* _EXERCISE INSTRUCTIONS_
Would you reproduce the entries that follow exactly as they appear?

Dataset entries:
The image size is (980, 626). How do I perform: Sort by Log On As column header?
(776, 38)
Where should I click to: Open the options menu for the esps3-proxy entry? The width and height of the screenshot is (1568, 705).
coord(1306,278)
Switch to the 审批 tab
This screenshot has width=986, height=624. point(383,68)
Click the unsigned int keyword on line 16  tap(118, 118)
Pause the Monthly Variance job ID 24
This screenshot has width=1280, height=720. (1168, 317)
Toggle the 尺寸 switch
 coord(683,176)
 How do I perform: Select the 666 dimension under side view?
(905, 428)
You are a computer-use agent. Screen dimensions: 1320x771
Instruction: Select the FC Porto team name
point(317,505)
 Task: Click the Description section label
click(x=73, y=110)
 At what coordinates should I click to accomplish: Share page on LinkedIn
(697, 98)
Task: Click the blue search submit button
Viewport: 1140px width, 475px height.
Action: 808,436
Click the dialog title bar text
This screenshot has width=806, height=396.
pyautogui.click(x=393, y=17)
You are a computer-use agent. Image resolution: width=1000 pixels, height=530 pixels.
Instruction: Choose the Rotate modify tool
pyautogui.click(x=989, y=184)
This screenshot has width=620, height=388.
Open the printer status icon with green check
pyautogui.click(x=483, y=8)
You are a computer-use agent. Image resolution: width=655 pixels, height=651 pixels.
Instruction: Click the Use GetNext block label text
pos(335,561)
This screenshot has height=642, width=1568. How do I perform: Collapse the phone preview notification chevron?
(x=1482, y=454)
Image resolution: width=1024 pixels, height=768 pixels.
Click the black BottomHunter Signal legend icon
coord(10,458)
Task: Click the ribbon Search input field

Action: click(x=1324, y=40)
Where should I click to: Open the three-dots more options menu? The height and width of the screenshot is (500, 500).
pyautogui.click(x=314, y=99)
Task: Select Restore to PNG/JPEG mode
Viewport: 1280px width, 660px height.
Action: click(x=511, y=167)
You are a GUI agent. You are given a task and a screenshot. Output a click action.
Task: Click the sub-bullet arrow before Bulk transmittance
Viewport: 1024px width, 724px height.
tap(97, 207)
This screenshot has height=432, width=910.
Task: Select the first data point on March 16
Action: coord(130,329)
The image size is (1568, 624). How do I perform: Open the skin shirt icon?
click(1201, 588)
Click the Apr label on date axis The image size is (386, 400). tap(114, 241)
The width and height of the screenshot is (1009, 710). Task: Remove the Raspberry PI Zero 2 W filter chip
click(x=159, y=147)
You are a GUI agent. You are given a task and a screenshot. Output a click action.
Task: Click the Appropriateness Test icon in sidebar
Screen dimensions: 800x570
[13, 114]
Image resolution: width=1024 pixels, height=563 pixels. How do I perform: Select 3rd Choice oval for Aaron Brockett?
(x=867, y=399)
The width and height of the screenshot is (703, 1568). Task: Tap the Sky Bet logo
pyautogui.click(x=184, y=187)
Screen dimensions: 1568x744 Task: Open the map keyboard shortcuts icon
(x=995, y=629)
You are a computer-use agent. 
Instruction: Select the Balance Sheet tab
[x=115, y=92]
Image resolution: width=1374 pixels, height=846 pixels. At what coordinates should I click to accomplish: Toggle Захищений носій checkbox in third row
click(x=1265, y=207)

* _OUTPUT FOR THIS EXERCISE_
The image size is (980, 626). How do I perform: Sort by Log On As column header?
(776, 38)
Where should I click to: Open the options menu for the esps3-proxy entry? The width and height of the screenshot is (1568, 705).
coord(1306,278)
Switch to the 审批 tab
This screenshot has width=986, height=624. point(383,68)
Click the unsigned int keyword on line 16  tap(118, 118)
Pause the Monthly Variance job ID 24
This screenshot has width=1280, height=720. (1168, 317)
Toggle the 尺寸 switch
 coord(683,176)
 How do I perform: Select the 666 dimension under side view?
(905, 428)
You are a computer-use agent. Screen dimensions: 1320x771
Instruction: Select the FC Porto team name
point(317,505)
 Task: Click the Description section label
click(x=73, y=110)
 At what coordinates should I click to accomplish: Share page on LinkedIn
(697, 98)
Task: Click the blue search submit button
Viewport: 1140px width, 475px height.
Action: 808,436
Click the dialog title bar text
This screenshot has width=806, height=396.
pyautogui.click(x=393, y=17)
You are a computer-use agent. Image resolution: width=1000 pixels, height=530 pixels.
Instruction: Choose the Rotate modify tool
pyautogui.click(x=989, y=184)
This screenshot has width=620, height=388.
Open the printer status icon with green check
pyautogui.click(x=483, y=8)
You are a computer-use agent. Image resolution: width=655 pixels, height=651 pixels.
Instruction: Click the Use GetNext block label text
pos(335,561)
This screenshot has height=642, width=1568. How do I perform: Collapse the phone preview notification chevron?
(x=1482, y=454)
Image resolution: width=1024 pixels, height=768 pixels.
Click the black BottomHunter Signal legend icon
coord(10,458)
Task: Click the ribbon Search input field

Action: click(x=1324, y=40)
Where should I click to: Open the three-dots more options menu? The height and width of the screenshot is (500, 500).
pyautogui.click(x=314, y=99)
Task: Select Restore to PNG/JPEG mode
Viewport: 1280px width, 660px height.
Action: click(x=511, y=167)
You are a GUI agent. You are given a task and a screenshot. Output a click action.
Task: Click the sub-bullet arrow before Bulk transmittance
Viewport: 1024px width, 724px height.
tap(97, 207)
This screenshot has height=432, width=910.
Task: Select the first data point on March 16
Action: coord(130,329)
The image size is (1568, 624). How do I perform: Open the skin shirt icon?
click(1201, 588)
Click the Apr label on date axis The image size is (386, 400). tap(114, 241)
The width and height of the screenshot is (1009, 710). Task: Remove the Raspberry PI Zero 2 W filter chip
click(x=159, y=147)
You are a GUI agent. You are given a task and a screenshot. Output a click action.
Task: Click the Appropriateness Test icon in sidebar
Screen dimensions: 800x570
[13, 114]
Image resolution: width=1024 pixels, height=563 pixels. How do I perform: Select 3rd Choice oval for Aaron Brockett?
(x=867, y=399)
The width and height of the screenshot is (703, 1568). Task: Tap the Sky Bet logo
pyautogui.click(x=184, y=187)
Screen dimensions: 1568x744 Task: Open the map keyboard shortcuts icon
(x=995, y=629)
You are a computer-use agent. 
Instruction: Select the Balance Sheet tab
[x=115, y=92]
Image resolution: width=1374 pixels, height=846 pixels. At what coordinates should I click to accomplish: Toggle Захищений носій checkbox in third row
click(x=1265, y=207)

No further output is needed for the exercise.